I could hear it in Sloane’s voice—she needed to be right. She needed to have done this one thing right.
“Sloane,” Agent Sterling said gently, “there’s a chance—a good one—that we inadvertently tipped off the killer. We disrupted the pattern.”
Sloane shook her head. “If you start at the origin of the spiral and work your way out, you can stop at any time. But if you start at the outside and work your way in, there’s a start, and there’s a finish. The pattern is set.”
“Can you continue monitoring the Grand Ballroom?” Dean asked Sterling. He knew Sloane as well as I did. He knew what this meant to her—and he knew that when it came to numbers, her instincts were better than anyone’s.
Agent Sterling’s reply was measured. “The casino’s owner accommodated us when we said the Grand Ballroom might be at risk, but the management’s good will is quickly running thin.” The fact that Agent Sterling refused to refer to Sloane’s father by name told me that she knew exactly who he was to Sloane.
“Tell him it has to stay closed,” Sloane said fiercely. “Tell him the pattern isn’t complete yet. Make him listen.”
He never listens to you. He’s never really seen you.
“I’ll do what I can,” Agent Sterling said.
Sloane swallowed. “I’ll figure it out.
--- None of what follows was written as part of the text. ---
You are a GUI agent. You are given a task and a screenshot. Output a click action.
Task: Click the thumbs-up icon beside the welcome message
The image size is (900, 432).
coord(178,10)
I’ll do better. I’ll find the answer, I promise, you just have to tell him.”
“You don’t have to do better,” Agent Sterling said. “You’ve done everything we’ve asked of you. You’ve done everything right, Sloane.”
Sloane shook her head and retreated to the living room. She pressed the button to lift the blackout curtain and stared at the calculations on the window. “I’ll find it,” she said again. “I promise.”
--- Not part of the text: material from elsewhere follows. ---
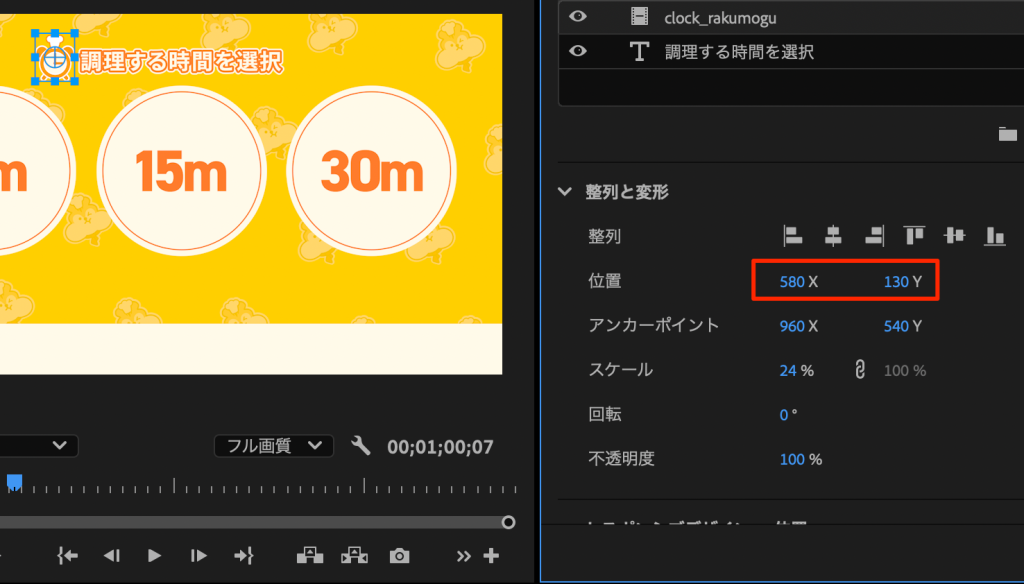Hide the clock_rakumogu layer with its eye icon
The image size is (1024, 584).
coord(578,17)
“What next?” I asked Agent Sterling quietly. She, Dean, and I had retreated to the hallway outside the suite.
“We can keep the Grand Ballroom closed for another day,” Agent Sterling said. “Maybe two. But the FBI and local police can’t afford to spare more than a couple of teams to monitor it. We have other leads to follow up on.”
“Leads like Tory Howard?” I asked.
Agent Sterling just arched an eyebrow. “I take it in the midst of Michael’s brawl you managed to overhear that part of our interview with Thomas Wesley?”
I nodded. For Dean’s benefit, I filled in the blanks. “Wesley claimed that Tory was particularly gifted at hypnosis.”
“Our attention has been focused on the numbers and the ballroom,” Sterling replied. She lowered her voice to keep Sloane from hearing her. “But it might be time to start pursuing other leads.”
How had our UNSUB gotten Alexandra Ruiz to tattoo the number on her arm? How had she come to be facedown in that pool with no signs of a struggle?
Manipulation. Influence.
“Hypnosis,” Dean repeated. I could practically see him thinking that Tory Howard had lied to the police. She was hiding something.
“I should go,” Agent Sterling said. “I told Briggs I wouldn’t be gone long. Dean, keep working on the profile. Why the UNSUB escalated, why the UNSUB stopped, anything else that jumps out at you.”
“And me?” I asked.
Sterling glanced back toward the living room. “I want you to get Sloane out of the suite and away from the case for a couple of hours. She has obsessive tendencies under the best of circumstances.”
It went unsaid that these weren’t the best of circumstances.
“Where should I take her?” I asked.
Agent Sterling’s lips tilted slightly upward in a way that made me think I wouldn’t like her answer. “I believe Lia said something about wanting to go shopping?”
“Is it me, or is it me?” Lia held up a top the color of a black opal. Even on the hanger, the cut was striking, with an asymmetrical neck and gathers at the waist. Before I could answer, Lia had picked up a second shirt: a dainty white peasant top. A skirt joined the shirts a moment later: brown, tan, and fitted.
Each item she picked up looked like it belonged on a different person—and that was the point. Lia didn’t just try on clothing. She tried on personas.
I killed a man when I was nine.
I grew up in a cult.
I had no way of knowing which of those statements was true. And that was just the way Lia liked it.
“See anything you like, Sloane?” I asked our other companion. Sloane hadn’t wanted to leave the suite. Ultimately, I’d lured her with the promise of espresso.
In response to my question, Sloane shook her head, but I noticed her running a hand lightly over a white top marked with a trio of artistic purple blotches.
“Try it on,” Judd suggested gruffly. Logically, a sixty-year-old retired marine shouldn’t have been able to fade into the background in a high-end boutique, but Judd had been standing still enough that I’d almost forgotten he was there. Agent Sterling had drafted him to accompany us, for safety.